--- start SELECTED TEXT ---
Neural Networks for AI-Enabled Drones

[0030] The AI in the interactive drone system shown in FIG. 1 can be implemented using a neural network, such as an ANN or DNN. ANNs and DNNs can be trained to learn and identify objects of interest relevant to the AI-enabled game-playing system. A properly trained ANN or DNN can recognize an object each and every time it appears in the data stream, regardless of the object’s orientation or relative size. As a result, unlike other drones that track objects, the interactive drone system in FIG. 1 can simply recognize the object each time it appears in the data stream— there is no need for the user to draw a bounding box around the object in order for the drone to track the object. And the drone does not have to keep the object in view— the object can disappear from the data stream, then reappear in the data stream some time later, and the ANN or DNN will recognize the object automatically (without user intervention).

[0031] A conventional neural network is pre-trained in order to recognize people and objects in data of the environment surrounding the drone. This pre-training is typically accomplished using backpropagation with a set of training data (e.g., tagged images). Unfortunately, training with backpropagation can take hours or longer, making it impractical for a user to train a conventional neural network to recognize a new object. As a result, if an AI-enabled game playing system that uses a traditional neural network encounters a new, unfamiliar object, the system may fail to recognize the object correctly.

[0032] A Lifelong Deep Neural Network (L-DNN) can perform recognize objects like a conventional neural network and learn to recognize new objects on the fly (e.g., in near real time). An L-DNN enables continuous, online, lifelong learning on a lightweight compute device (e.g., a drone or smart phone) without time-consuming, computationally intensive learning through backpropagation. An L-DNN enables real-time learning from continuous data streams, bypassing the need to store input data for multiple iterations of backpropagation learning. These features make an L-DNN eminently suitable for implementing the drone- and phone-based AI modules 104 and 124 in the system of FIG. 1 [0033] L-DNN technology combines a representation-rich, DNN-based subsystem (Module A), also called a backbone, with a fast-learning subsystem (Module B), also called a classifier, to achieve fast, yet stable learning of features that represent entities or events of interest. These feature sets can be pre-trained by slow learning methodologies, such as backpropagation. In the DNN-based case, described in detail in this disclosure (other feature descriptions are possible by employing non-DNN methodologies for Module A), the high-level feature extraction layers of the DNN serve as inputs into the fast learning system in Module B to classify familiar entities and events and add knowledge of unfamiliar entities and events on the fly. Module B is able to learn important information and capture descriptive and highly predictive features of the environment without the drawback of slow learning.
--- end SELECTED TEXT ---
**OBJECTIVES**
a: In the passage on neural networks for AI-enabled drones, repeat the wording from "[0031] A conventional" up to and including "the object correctly.".
b: Answer these questions from the passage on neural networks for AI-enabled drones:
(i) What does the user not have to draw around an object for the drone to track it?
(ii) How long can training with backpropagation take?
(iii) What is Module A also called?
c: Pick up the passage on neural networks for AI-enabled drones where it stops and continue it.
--- start MATERIAL PROVIDED ---
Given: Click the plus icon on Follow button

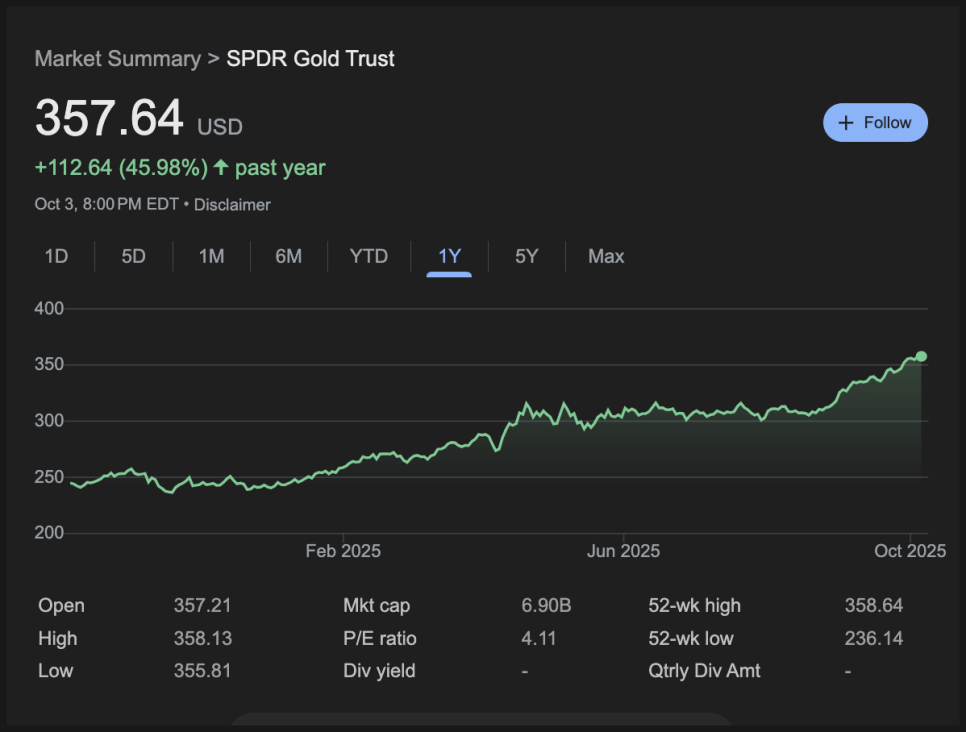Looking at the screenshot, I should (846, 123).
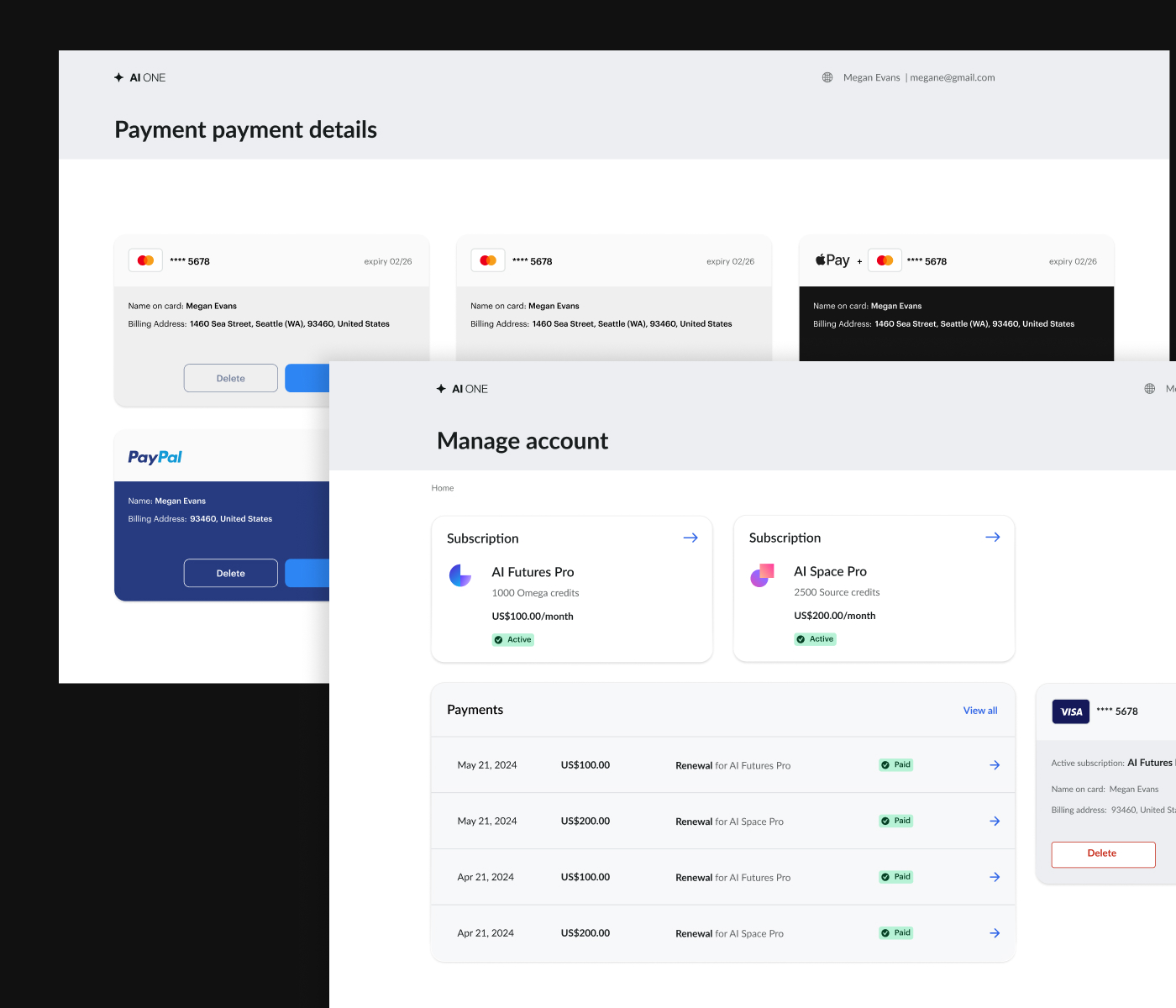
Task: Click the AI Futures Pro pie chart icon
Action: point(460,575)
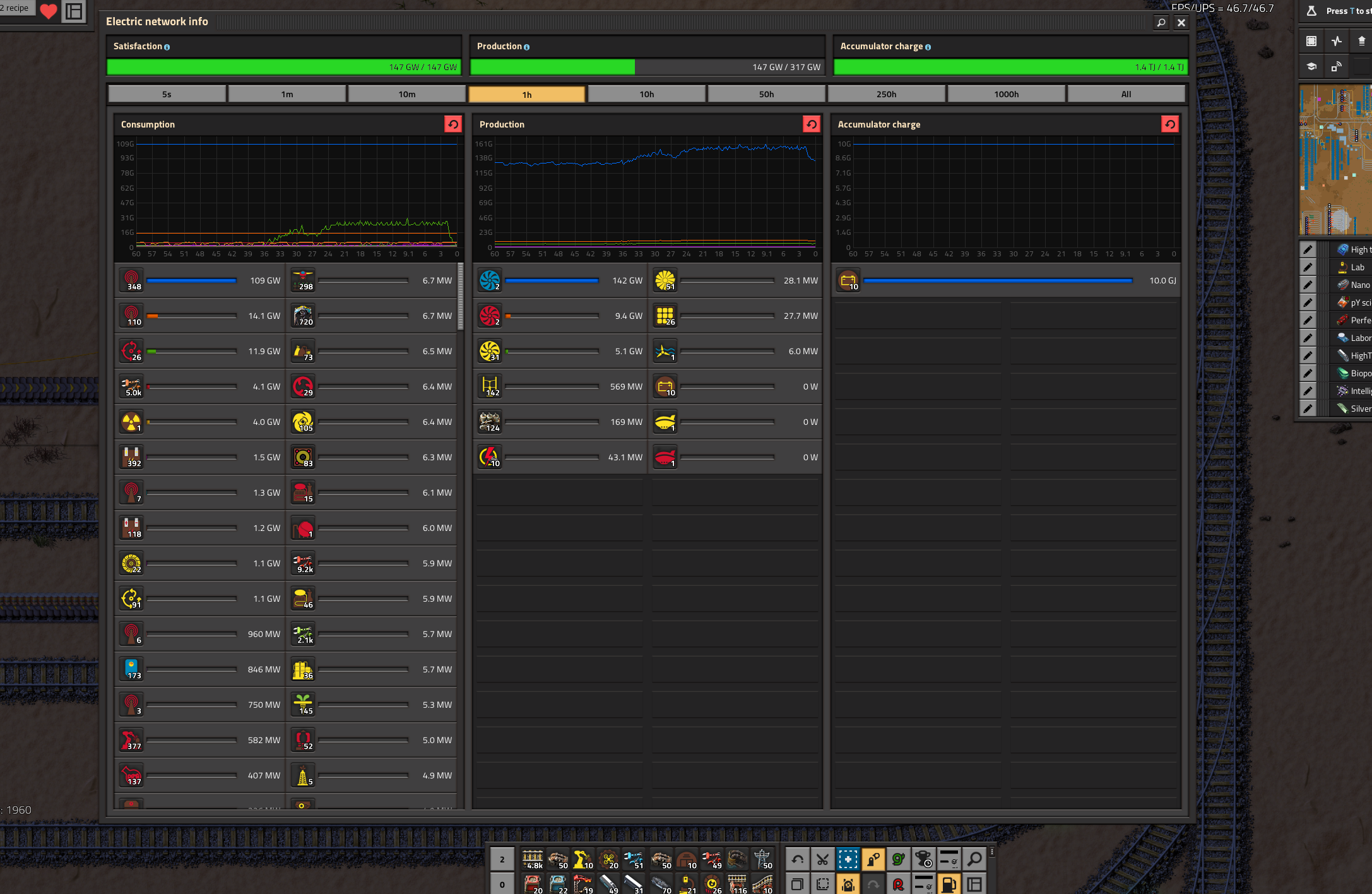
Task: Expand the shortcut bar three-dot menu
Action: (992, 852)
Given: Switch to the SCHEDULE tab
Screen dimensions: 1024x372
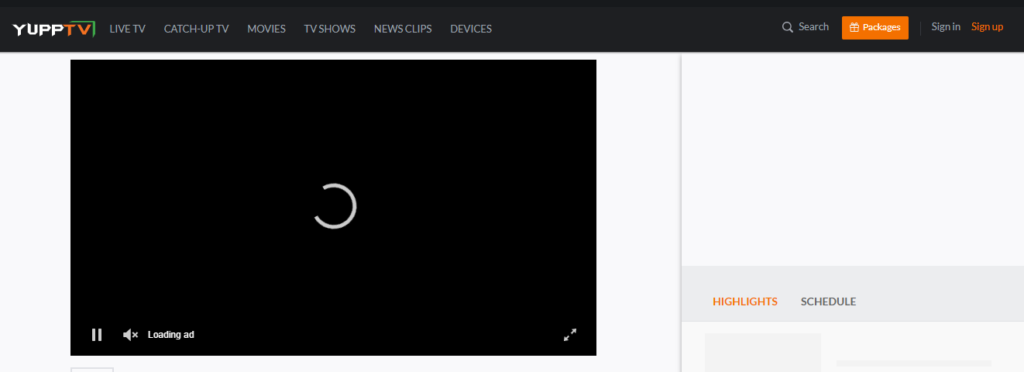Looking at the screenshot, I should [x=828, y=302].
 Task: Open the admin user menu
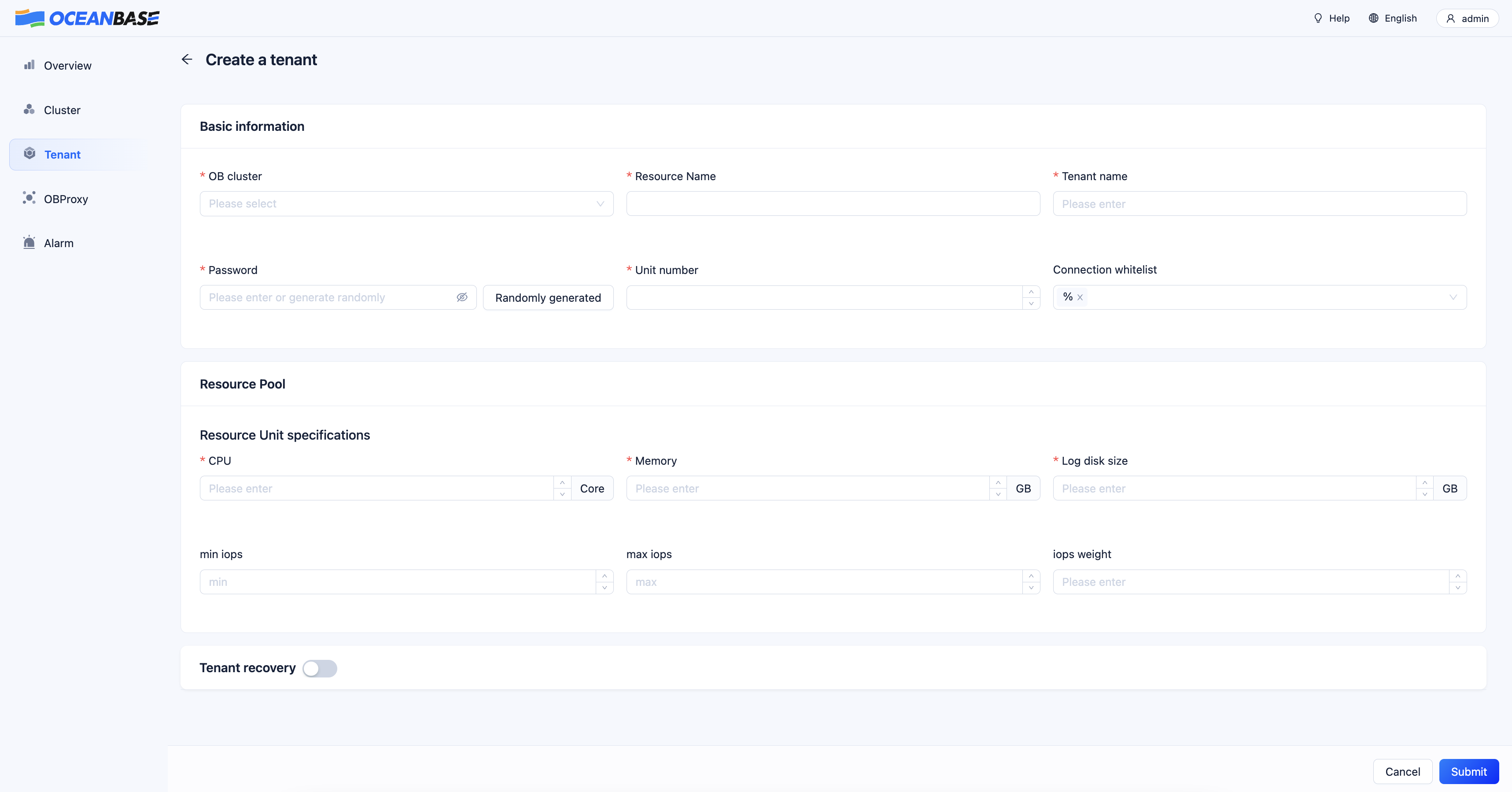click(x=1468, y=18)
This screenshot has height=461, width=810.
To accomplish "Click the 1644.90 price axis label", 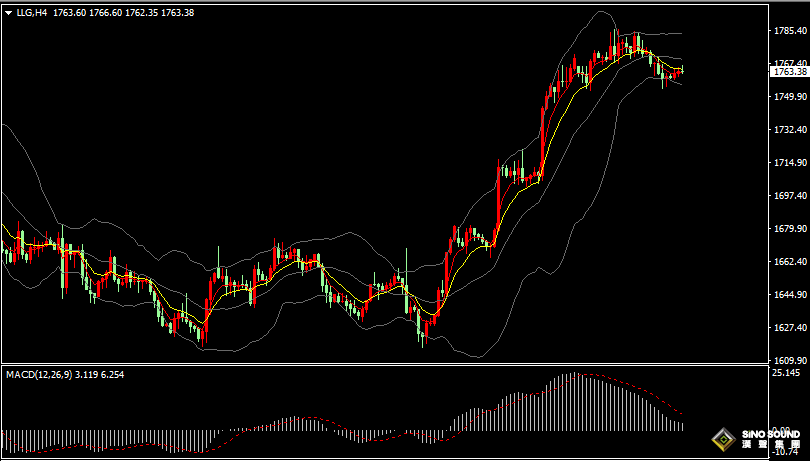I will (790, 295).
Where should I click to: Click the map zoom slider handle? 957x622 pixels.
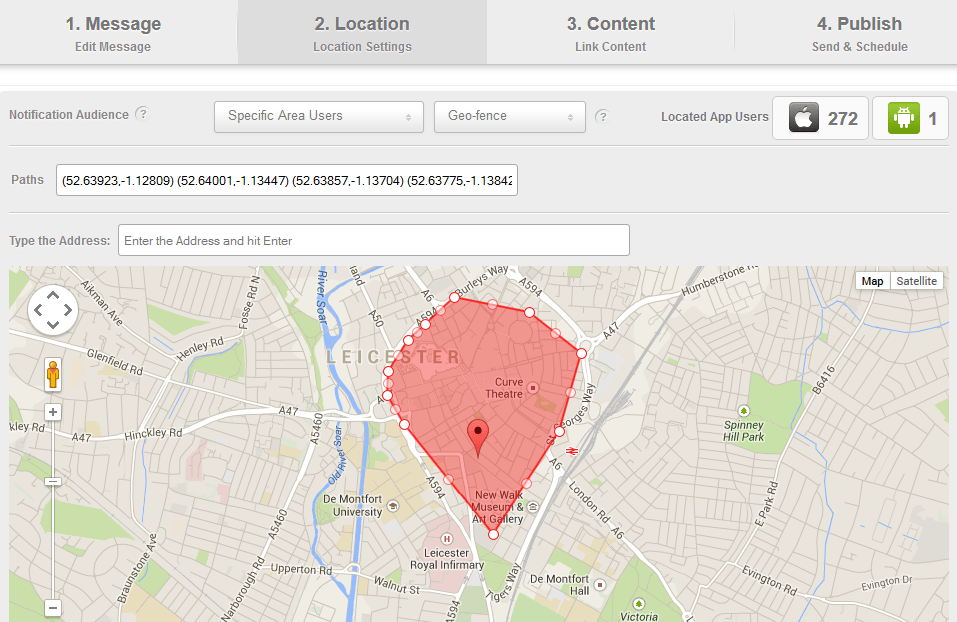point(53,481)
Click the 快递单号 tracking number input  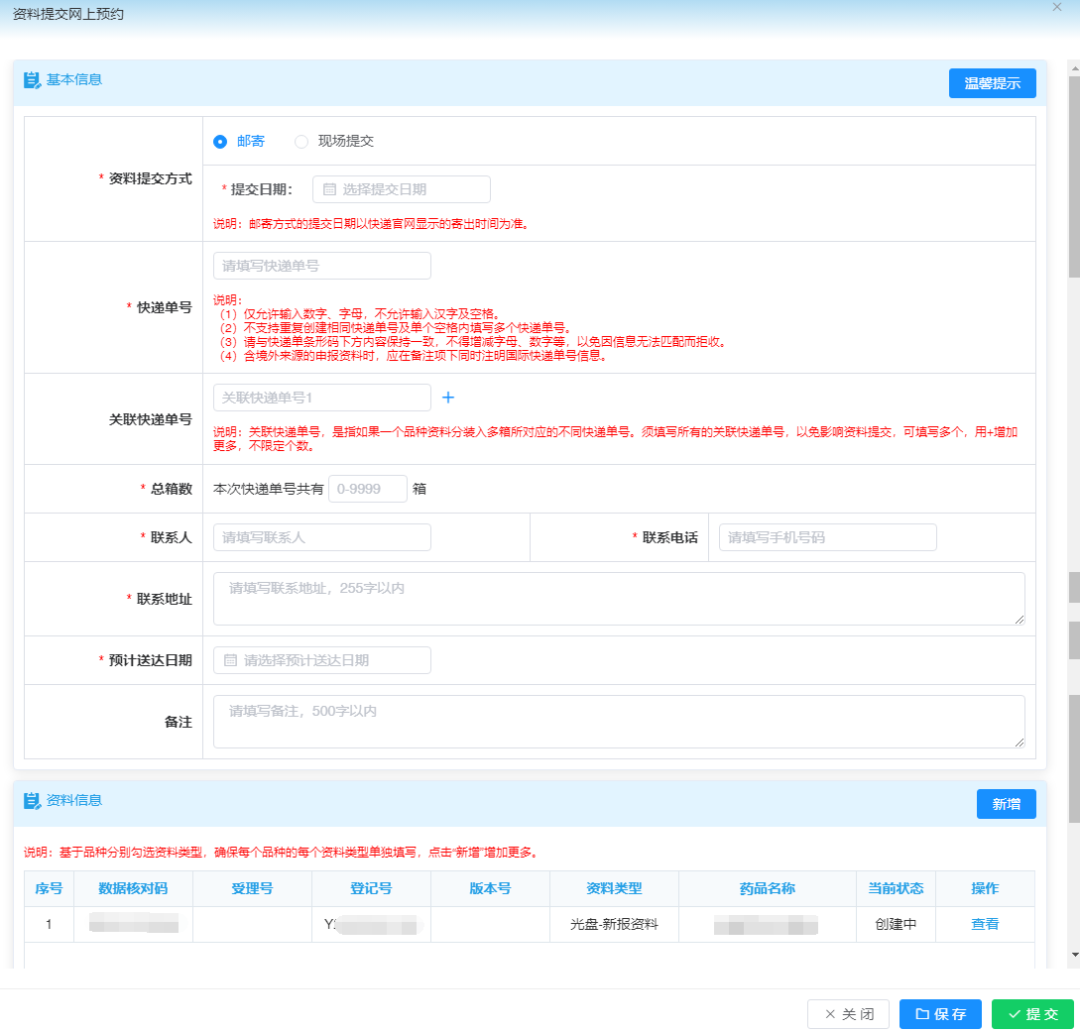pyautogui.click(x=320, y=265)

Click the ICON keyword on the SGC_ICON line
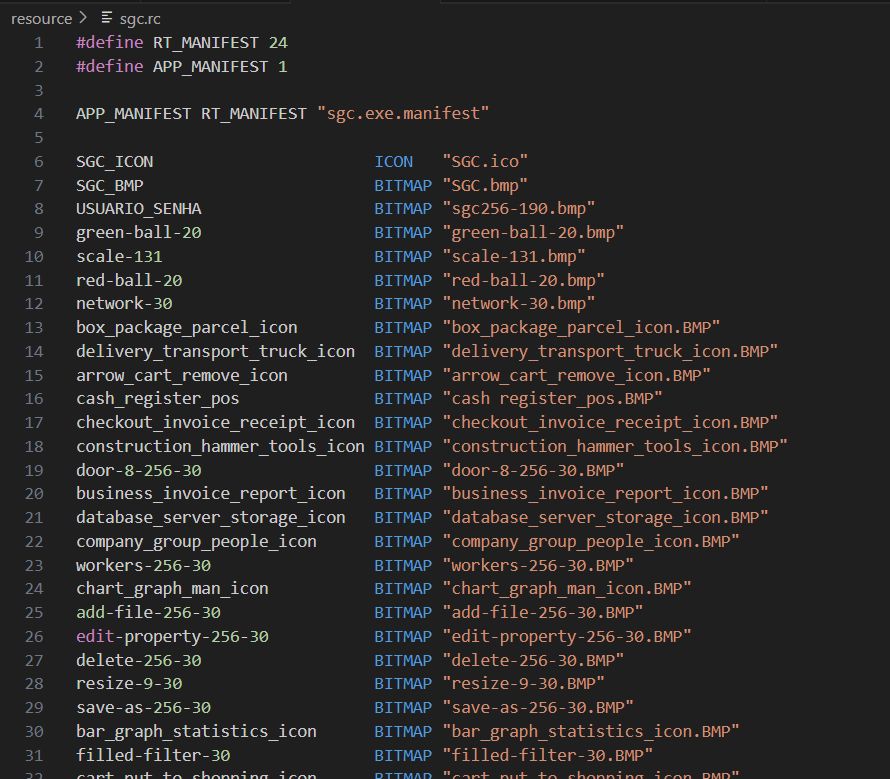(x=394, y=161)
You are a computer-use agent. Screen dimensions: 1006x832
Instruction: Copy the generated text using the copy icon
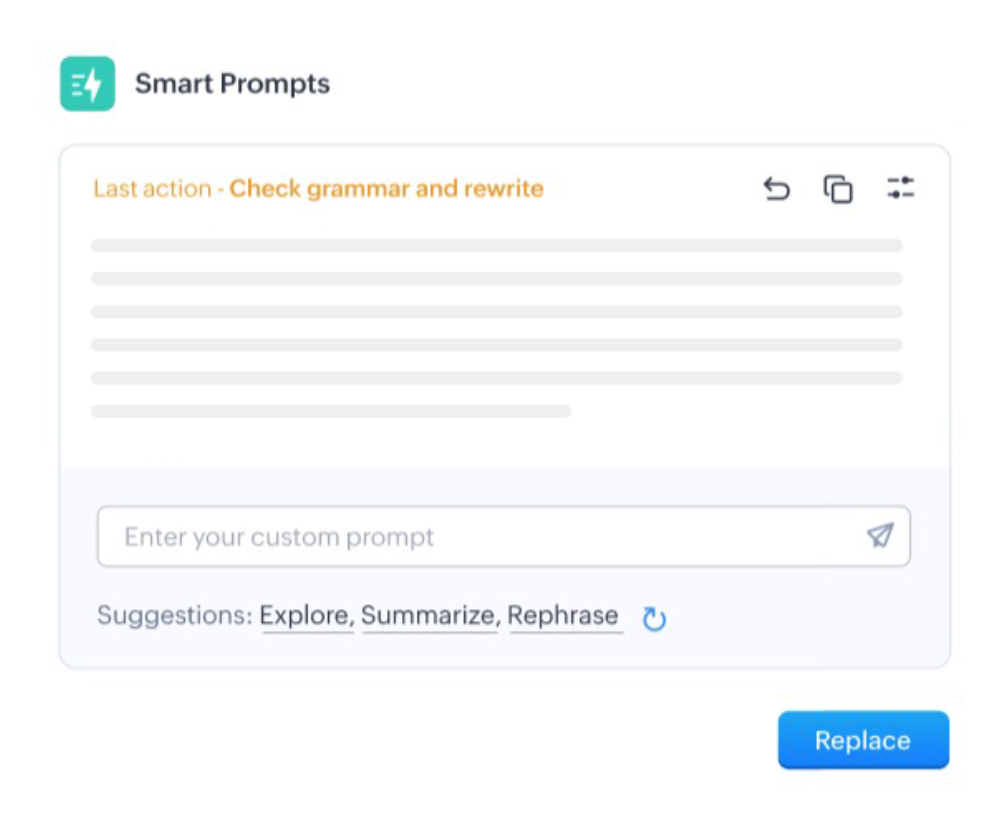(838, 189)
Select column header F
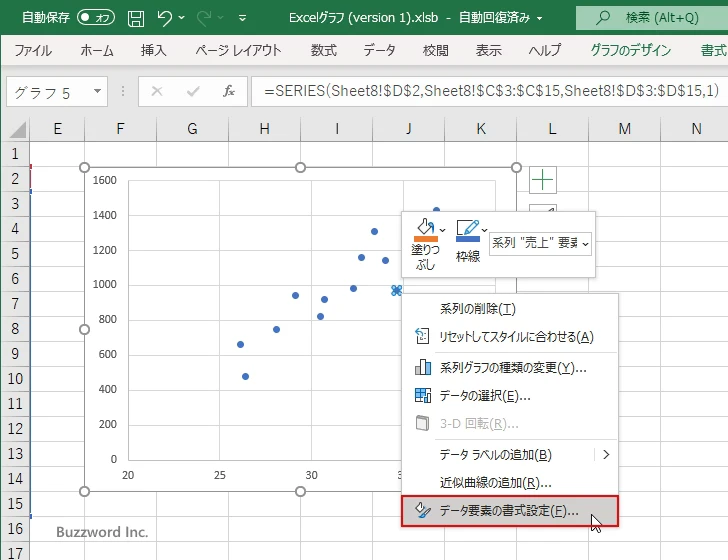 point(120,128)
--- end MATERIAL PROVIDED ---
**ANSWERS TO THE EXERCISES**
a:
[0031] A conventional neural network is pre-trained in order to recognize people and objects in data of the environment surrounding the drone. This pre-training is typically accomplished using backpropagation with a set of training data (e.g., tagged images). Unfortunately, training with backpropagation can take hours or longer, making it impractical for a user to train a conventional neural network to recognize a new object. As a result, if an AI-enabled game playing system that uses a traditional neural network encounters a new, unfamiliar object, the system may fail to recognize the object correctly.

b:
(i) A bounding box.
(ii) Hours or longer.
(iii) A backbone.

c:
[0034] L-DNN techniques can be applied to visual, structured light, LIDAR, SONAR, RADAR, or audio data, among other modalities. For visual or similar data, L-DNN techniques can be applied to visual processing, such as enabling whole-image classification (e.g., scene detection), bounding box-based object recognition, pixel -wise segmentation, and other visual recognition tasks. They can also perform non-visual recognition tasks, such as classification of non-visual signal, and other tasks, such as updating Simultaneous Localization and Mapping (SLAM) generated maps by incrementally adding knowledge as the drone is navigating the environment.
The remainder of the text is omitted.